Your apps will likely need a way to handle both authentication (establishing who a user is) and authorization (determining what a user is allowed to do). Every company has different ways of handling this—e.g., a filter or middleware that handles auth automatically based on cookie data or an authentication or entitlements microservice to call explicitly—and getting auth wrong can be very costly, so you'll need your Service Catalog to include clear, tested examples of the right way to do it.

Service discovery

Your apps will need to find a way to discover each other ("microservices") and other dependencies (e.g., a database) in a cloud environment where services and IPs are elastic and constantly change. This is typically done via an external service discovery mechanism (e.g., Consul, Envoy, ZooKeeper, Kubernetes Services) combined with your app knowing how to use those services: e.g., look up service endpoints via env vars, or rely on DNS, or rely on proxied IPs, or a thick client-library.

Service mesh

Going one step beyond service discovery, you may not only need to know how to find a service, but also how to authenticate to it (e.g., mutual TLS auth), how to encrypt the communication channel (e.g., TLS), how to control which services are allowed to talk to which other services (e.g., ACLs), how to route traffic across all these services (e.g., load balancing), and how to see and debug what's going on (e.g., tracing).

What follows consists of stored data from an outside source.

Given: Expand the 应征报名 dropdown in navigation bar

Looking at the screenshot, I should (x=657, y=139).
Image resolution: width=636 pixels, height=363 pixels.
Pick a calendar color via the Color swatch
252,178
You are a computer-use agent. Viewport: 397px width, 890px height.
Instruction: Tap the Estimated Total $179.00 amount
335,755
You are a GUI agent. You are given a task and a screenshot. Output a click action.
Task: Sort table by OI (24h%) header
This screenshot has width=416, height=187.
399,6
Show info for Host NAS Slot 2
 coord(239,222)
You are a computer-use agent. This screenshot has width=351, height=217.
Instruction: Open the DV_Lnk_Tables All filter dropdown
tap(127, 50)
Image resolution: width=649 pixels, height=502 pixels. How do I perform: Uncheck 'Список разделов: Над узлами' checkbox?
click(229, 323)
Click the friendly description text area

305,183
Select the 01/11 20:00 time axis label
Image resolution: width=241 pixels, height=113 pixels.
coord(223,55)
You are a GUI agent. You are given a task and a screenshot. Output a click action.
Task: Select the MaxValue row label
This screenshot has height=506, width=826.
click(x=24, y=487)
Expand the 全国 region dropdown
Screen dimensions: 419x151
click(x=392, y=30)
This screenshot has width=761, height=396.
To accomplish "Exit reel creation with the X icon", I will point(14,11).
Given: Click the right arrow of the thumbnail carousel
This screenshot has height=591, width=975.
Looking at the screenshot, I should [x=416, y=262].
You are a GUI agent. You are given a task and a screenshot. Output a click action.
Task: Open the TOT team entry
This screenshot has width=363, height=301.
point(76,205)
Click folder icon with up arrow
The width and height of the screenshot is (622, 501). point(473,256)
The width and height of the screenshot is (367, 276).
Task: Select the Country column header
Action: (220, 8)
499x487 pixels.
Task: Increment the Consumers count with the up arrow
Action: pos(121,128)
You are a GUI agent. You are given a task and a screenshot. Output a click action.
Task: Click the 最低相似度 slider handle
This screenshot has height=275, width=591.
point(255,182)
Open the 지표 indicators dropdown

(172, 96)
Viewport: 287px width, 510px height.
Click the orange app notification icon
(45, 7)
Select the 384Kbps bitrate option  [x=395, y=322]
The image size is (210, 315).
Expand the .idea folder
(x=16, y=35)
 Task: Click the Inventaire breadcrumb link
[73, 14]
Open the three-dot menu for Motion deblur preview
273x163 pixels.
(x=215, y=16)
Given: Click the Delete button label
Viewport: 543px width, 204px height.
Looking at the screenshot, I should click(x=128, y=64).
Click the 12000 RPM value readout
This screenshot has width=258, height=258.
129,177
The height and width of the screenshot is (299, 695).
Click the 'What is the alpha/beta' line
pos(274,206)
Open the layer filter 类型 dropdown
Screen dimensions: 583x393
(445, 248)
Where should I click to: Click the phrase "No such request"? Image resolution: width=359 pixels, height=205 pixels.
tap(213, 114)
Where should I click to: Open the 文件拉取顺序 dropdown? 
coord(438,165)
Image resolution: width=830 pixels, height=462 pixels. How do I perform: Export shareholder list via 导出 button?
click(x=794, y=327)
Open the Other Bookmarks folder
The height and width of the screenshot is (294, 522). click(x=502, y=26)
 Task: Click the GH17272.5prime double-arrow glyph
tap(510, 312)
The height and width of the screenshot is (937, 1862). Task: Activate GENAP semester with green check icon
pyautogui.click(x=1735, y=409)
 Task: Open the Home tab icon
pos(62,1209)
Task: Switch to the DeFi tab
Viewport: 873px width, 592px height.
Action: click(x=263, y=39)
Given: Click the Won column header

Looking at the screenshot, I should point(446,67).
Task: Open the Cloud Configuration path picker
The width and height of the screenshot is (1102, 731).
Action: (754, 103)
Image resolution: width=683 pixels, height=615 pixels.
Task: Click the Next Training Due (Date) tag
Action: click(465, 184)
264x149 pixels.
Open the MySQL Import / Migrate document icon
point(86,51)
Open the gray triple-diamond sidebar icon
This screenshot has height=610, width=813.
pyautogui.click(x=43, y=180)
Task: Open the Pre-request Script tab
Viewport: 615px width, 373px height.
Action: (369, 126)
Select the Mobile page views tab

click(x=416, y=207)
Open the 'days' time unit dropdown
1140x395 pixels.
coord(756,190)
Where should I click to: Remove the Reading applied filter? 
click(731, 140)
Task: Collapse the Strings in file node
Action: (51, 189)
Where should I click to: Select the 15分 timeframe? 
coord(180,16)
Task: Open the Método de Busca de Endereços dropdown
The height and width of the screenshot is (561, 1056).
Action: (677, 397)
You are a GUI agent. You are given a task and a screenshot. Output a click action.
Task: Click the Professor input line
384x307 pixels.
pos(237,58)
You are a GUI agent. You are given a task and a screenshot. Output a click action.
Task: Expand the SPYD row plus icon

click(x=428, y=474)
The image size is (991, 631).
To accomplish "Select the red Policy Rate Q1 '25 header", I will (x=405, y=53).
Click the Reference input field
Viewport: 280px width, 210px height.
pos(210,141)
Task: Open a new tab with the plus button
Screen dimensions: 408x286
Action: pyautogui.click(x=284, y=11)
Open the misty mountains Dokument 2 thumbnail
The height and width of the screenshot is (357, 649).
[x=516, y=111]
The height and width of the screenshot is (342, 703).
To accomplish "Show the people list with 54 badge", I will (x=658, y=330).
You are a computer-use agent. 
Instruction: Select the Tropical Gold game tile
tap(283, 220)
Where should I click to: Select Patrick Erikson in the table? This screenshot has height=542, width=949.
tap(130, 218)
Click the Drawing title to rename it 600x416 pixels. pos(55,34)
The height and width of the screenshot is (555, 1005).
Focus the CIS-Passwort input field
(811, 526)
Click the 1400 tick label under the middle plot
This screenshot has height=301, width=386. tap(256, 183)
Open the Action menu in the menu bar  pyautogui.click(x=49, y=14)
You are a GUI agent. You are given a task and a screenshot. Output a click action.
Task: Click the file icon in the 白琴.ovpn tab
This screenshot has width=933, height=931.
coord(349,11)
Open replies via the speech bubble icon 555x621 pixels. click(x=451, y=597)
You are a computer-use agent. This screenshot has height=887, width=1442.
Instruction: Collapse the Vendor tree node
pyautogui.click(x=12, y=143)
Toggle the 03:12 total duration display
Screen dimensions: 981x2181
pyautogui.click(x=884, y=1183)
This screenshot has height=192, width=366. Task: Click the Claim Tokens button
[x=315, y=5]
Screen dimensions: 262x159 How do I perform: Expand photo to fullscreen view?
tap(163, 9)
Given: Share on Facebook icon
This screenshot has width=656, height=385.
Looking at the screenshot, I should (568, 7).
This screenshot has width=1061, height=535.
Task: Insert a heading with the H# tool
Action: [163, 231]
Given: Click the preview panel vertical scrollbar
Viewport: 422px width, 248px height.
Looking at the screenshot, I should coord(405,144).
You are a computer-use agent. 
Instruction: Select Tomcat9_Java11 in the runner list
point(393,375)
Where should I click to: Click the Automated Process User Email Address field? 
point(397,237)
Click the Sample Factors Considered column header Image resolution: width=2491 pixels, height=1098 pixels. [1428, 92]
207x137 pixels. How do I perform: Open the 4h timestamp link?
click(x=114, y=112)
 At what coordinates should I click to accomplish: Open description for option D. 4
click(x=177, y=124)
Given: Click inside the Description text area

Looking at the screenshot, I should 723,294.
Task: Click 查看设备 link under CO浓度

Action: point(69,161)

Although each of these problems can be solved in an ad-hoc way (e.g., distribute self-signed TLS certs), if you have enough services at play, you may wish to use a service mesh solution, such as Istio or Consul Connect, which solve all of these issues in a unified way.

Service resilience

When talking to other services, especially at large scale, you need to think through how to make your services resilient to outages through the use of retries, exponential back-off, jitter, circuit breakers, thread management, async I/O, throttling, error handling, and so on.

Metrics / observability

You'll want every app to be instrumented to provide metrics and event data to help debugging. This includes server-level metrics (e.g., CPU usage, memory usage, disk usage), app-level metrics (e.g., QPS, latency, error counts), and business-level metrics (e.g., which endpoints are being used, clicks/conversions, etc). You might instrument the app directly (e.g., embed a Java library that emits metrics in your Spring Boot app) or indirectly (e.g., a sidecar running alongside your app's Docker container).

Logging

You'll need to figure out how to send logs to a central location (e.g., write logs to stdout/stderr and have your Docker orchestration tool send them to CloudWatch Logs or DataDog), how to format of the logs (e.g., structured logging vs plain text, Apache Commons format vs custom formats), what log levels to use (e.g., INFO, DEBUG, etc), and how to rotate log files on disk (so you don't run out of disk space).

Database management

If your app interacts with a database, you'll want to think through how to manage schema migrations (e.g., using Flyway, ActiveRecord, Phinx), how to connect to the database (e.g., service discovery, TLS, cert validation), how to manage DB users, credentials, and permissions, how to manage connection pooling, whether to use an ORM or other database access library, whether or not to enable Transparent Data Encryption (TDE), and how to sanitize user input (avoiding the good old Bobby Tables attack).

Asset pipeline

If your app depends on static content (images, CSS, JS, fonts), you will need to think through asset compilation (e.g., compile TypeScript to JS), minification, concatenation, fingerprinting, deployment to a CDN, rollbacks and cache invalidation in the face of deployment issues or a bad release, and making the URLs work across all environments.

CI / CD

You'll want to make it as simple as possible for new apps to be integrated into your CI / CD pipeline (which we'll cover in more detail in the next section), including thinking through how to get the pipeline to build, test, and deploy your app completely automatically.